The Free Tier is designed for retail exploration and includes:
  • Latest 8 quarters (2 years) of holdings history per fund.
  • Backtesting limited to a 2-year history window.
  • Portfolio Builder limited to 3 funds with Equal Weighting only.
  • Standard Sector Allocation chart (last 6 quarters).
  • Up to 10 saved favorites.
  • Access to all fund profile pages and basic search.
What do I get with a Premium Subscription?
Premium Users unlock the full power of 13Foresight:
  • Full historical archive β€” every quarter since fund inception, not just the last 2 years.
  • Unrestricted Backtesting β€” any fund, any time range, any benchmark.
  • Manager Weighted portfolios β€” replicate the fund's actual conviction sizes.
  • Full Manager Rankings with composite scoring.
  • Advanced Analytics β€” Crowding Scores, Conviction Dynamics, Sector Rotation Signals, Position Change alerts.
  • Portfolio Builder β€” unlimited funds, correlation matrix, ENB diversification analysis.
  • Data Export to CSV/Excel for professional analysis.
  • Unlimited Favorites.
What's the difference between Premium and the Demo?
The Live Demo is limited to three pre-selected funds and is read-only β€” you can explore but can't save results, change funds, or access any other features. A free account unlocks all 5,000+ fund profiles with 2 years of history. A Premium subscription removes all depth and feature limits across the entire platform.

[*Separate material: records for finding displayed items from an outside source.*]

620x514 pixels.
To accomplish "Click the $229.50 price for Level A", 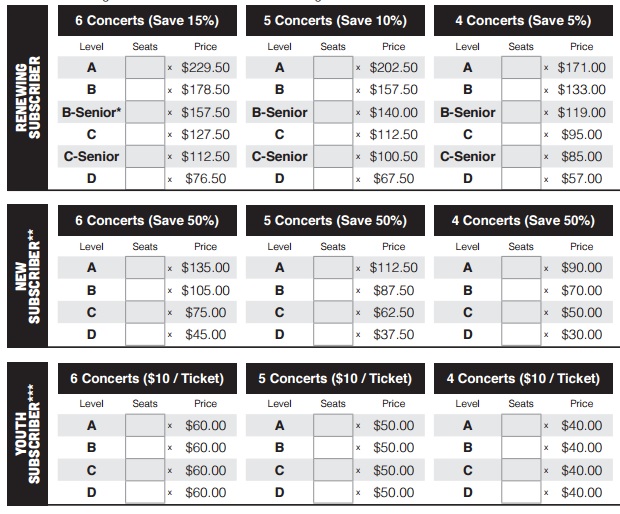I will pos(206,68).
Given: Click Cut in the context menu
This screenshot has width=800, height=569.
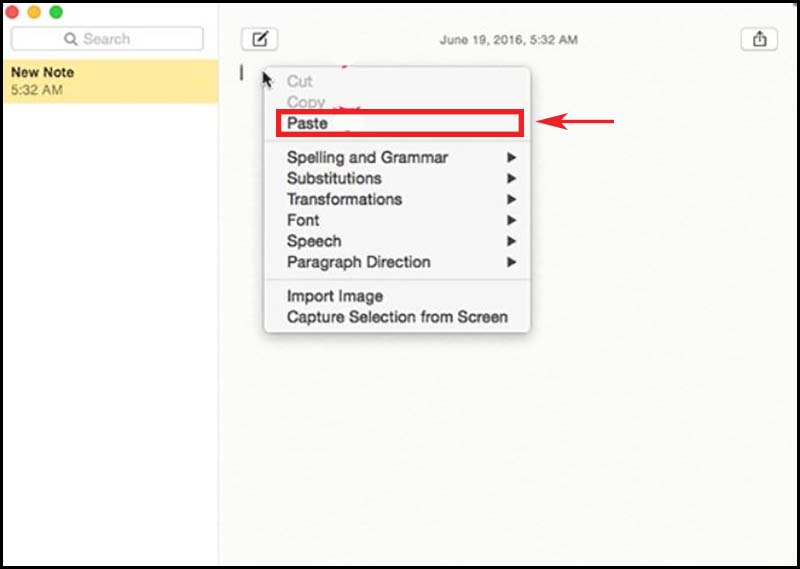Looking at the screenshot, I should click(300, 81).
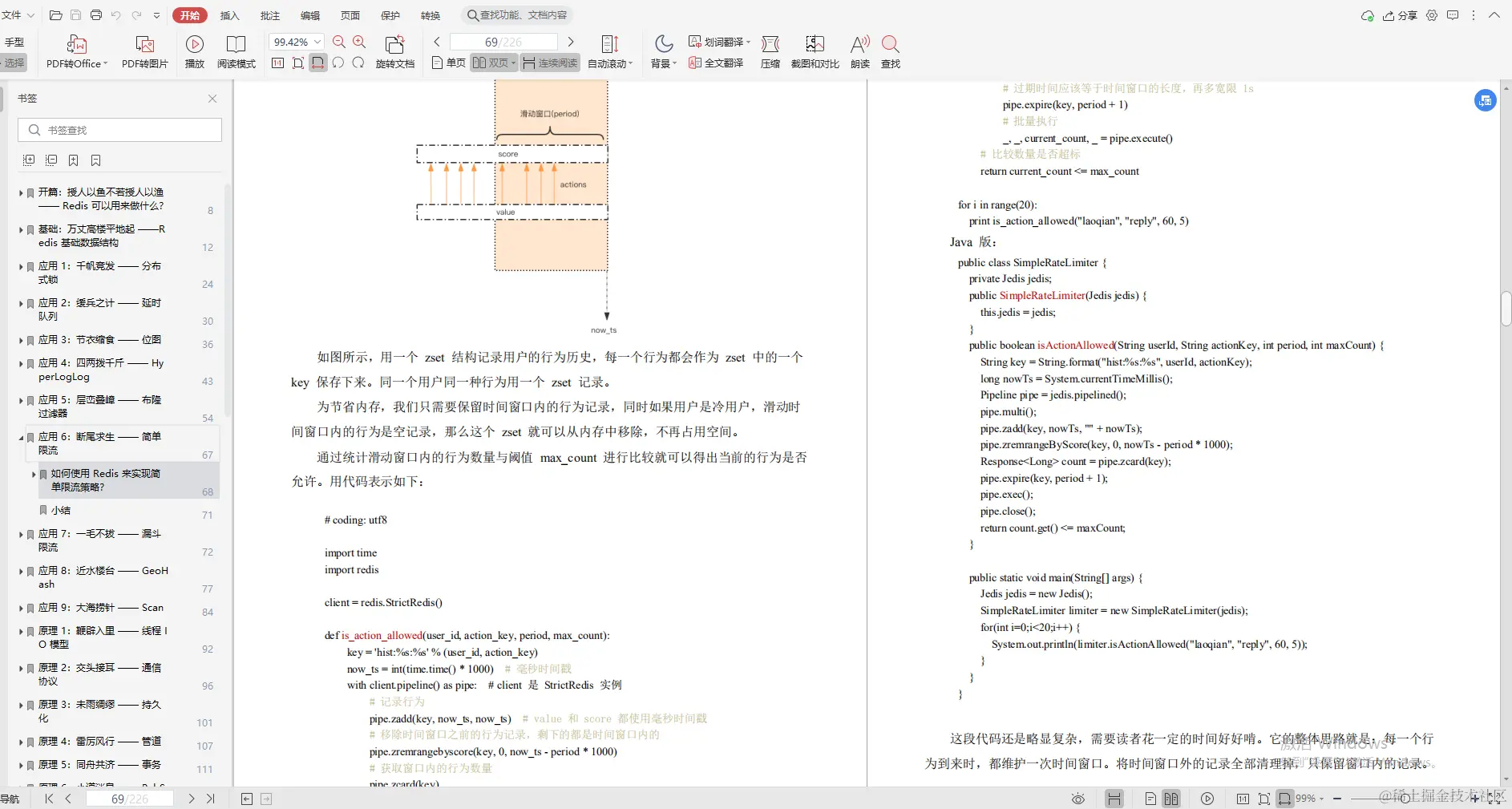Close the 书签 bookmarks panel
The height and width of the screenshot is (809, 1512).
coord(212,98)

Can I integrate 13Foresight data via API?
Data export to CSV/Excel is available for all Premium subscribers on any holdings or backtest results page. For programmatic/API access, please contact us β€” we offer enterprise data integrations for institutional clients, quant funds, and platforms that need normalized 13F data delivered directly to their systems.

Investing & Disclaimer

Is 13Foresight financial advice?
No. 13Foresight is a data and analytics platform, not a registered investment adviser. All information on the platform β€” including backtest results, rankings, crowding scores, and performance metrics β€” is provided for informational and research purposes only. Past simulated performance does not guarantee future results. Nothing on this platform should be construed as a recommendation to buy, sell, or hold any security. Always conduct your own due diligence and consult a qualified financial professional before making investment decisions.
Can I just copy a fund's 13F portfolio and expect the same returns?
No β€” and this is a critical distinction. A 13F-based "copycat" strategy has several structural disadvantages compared to the fund itself: (1) 45-day lag β€” by the time the filing is public, the manager may have already exited the position. (2) No short book β€” most hedge funds hedge their longs with shorts that are never disclosed. (3) No intra-quarter trades β€” the disclosed portfolio may look very different from what the manager actually owned during the quarter. The backtests on 13Foresight explicitly model these constraints β€” our results are an honest simulation of what a copycat investor could have achieved, not a replication of the fund's actual P&L.
Why do top-ranked managers sometimes underperform in the next quarter?
Rankings are backward-looking by definition. A fund that ranks #1 based on the last 3 years excelled in the market conditions of those 3 years β€” there is no guarantee that its strategy will continue to outperform in a changed environment. Markets rotate, factor premiums compress, and manager skill can be indistinguishable from luck over short periods. Use Rankings as a screening tool to identify historically disciplined, consistent managers β€” not as a prediction of future performance.